Ce qui frappe chez Fred Vargas c’est tout d’abord son style d’écriture désarçonnant, foisonnant, riche, dense, décalé, fort drôle souvent et très imagé toujours. Les mots, comme les idées, les anecdotes parallèles et les dialogues des personnages se bousculent et s’entrechoquent, parfois sans fil conducteur apparent mais pour au final s’emboîter impeccablement. Elle couche les phrases sur le papier comme son héros Adamsberg pense : en utilisant une logique et un sens de l’essentiel qui lui est propre.
Dans UN LIEU INCERTAIN l’intrigue principale est parsemée de petits histoires parallèles qui en fait serviront chacune, à un moment ou l’autre du récit, à faire la lumière sur certains évènements mystérieux mais d’importance pour la résolution de l’enquête. On accumule ainsi des historiettes semblant hors contexte sur la chatte et ses petits, sur le chien Cupidon, sur l’odeur des excréments de cheval suivant la nourriture de celui-ci, sur les légendes de Highgate ou sur l’ours mangeur d’homme, pour n’en citer que quelques unes.
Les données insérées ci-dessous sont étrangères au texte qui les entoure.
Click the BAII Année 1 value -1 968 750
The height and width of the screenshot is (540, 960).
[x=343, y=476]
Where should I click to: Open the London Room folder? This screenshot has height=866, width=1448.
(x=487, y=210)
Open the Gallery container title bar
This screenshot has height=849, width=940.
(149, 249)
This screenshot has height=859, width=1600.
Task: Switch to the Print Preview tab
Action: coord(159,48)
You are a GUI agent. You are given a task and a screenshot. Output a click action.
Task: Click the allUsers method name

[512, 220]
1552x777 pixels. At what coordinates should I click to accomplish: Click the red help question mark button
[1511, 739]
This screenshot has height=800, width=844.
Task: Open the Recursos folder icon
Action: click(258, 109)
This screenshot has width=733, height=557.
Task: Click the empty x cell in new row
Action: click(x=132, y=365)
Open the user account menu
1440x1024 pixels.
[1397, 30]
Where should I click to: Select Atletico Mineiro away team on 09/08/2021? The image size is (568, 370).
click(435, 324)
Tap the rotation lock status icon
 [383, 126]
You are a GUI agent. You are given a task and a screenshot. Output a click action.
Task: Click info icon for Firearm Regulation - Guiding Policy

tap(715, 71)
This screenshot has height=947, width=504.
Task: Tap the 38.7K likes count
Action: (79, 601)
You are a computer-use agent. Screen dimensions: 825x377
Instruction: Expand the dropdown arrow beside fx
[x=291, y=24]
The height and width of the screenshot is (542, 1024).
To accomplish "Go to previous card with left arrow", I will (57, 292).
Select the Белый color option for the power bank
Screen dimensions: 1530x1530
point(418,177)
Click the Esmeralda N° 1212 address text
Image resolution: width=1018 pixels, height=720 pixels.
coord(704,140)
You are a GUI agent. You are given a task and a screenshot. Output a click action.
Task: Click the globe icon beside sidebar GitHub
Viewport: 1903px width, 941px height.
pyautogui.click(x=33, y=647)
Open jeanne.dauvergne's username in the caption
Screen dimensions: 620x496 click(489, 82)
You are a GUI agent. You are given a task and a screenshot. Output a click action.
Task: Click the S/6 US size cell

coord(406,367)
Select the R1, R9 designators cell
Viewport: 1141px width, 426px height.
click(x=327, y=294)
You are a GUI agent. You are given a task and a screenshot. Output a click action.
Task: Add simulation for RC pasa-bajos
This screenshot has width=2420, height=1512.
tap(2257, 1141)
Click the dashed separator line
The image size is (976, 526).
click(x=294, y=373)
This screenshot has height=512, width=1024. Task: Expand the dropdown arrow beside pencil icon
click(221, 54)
La traque du meurtrier s’étend géographiquement sur différentes contrées d’Europe, ainsi nous suivons l’enquête tour à tour en Angleterre dans un cimetière effrayant la maréchaussée britannique elle-même, en France sur différents sites de crimes mais aussi dans cette brigade particulière, avec les “revues d’ichtyologie de Voisenet, les bouteilles et les dictionnaires de grec de Danglard, les revues porno de Noël, les vivres de Froissy, la litière et l’écuelle du chat, les huiles essentielles de Kernorkian, le baladeur de Maurel, les cigarettes de Retancourt…”, en Serbie dans un village qui parait encore vivre au 18ème siècle avec ses peurs, ses croyances et ses légendes et la Finlande sera même de la partie.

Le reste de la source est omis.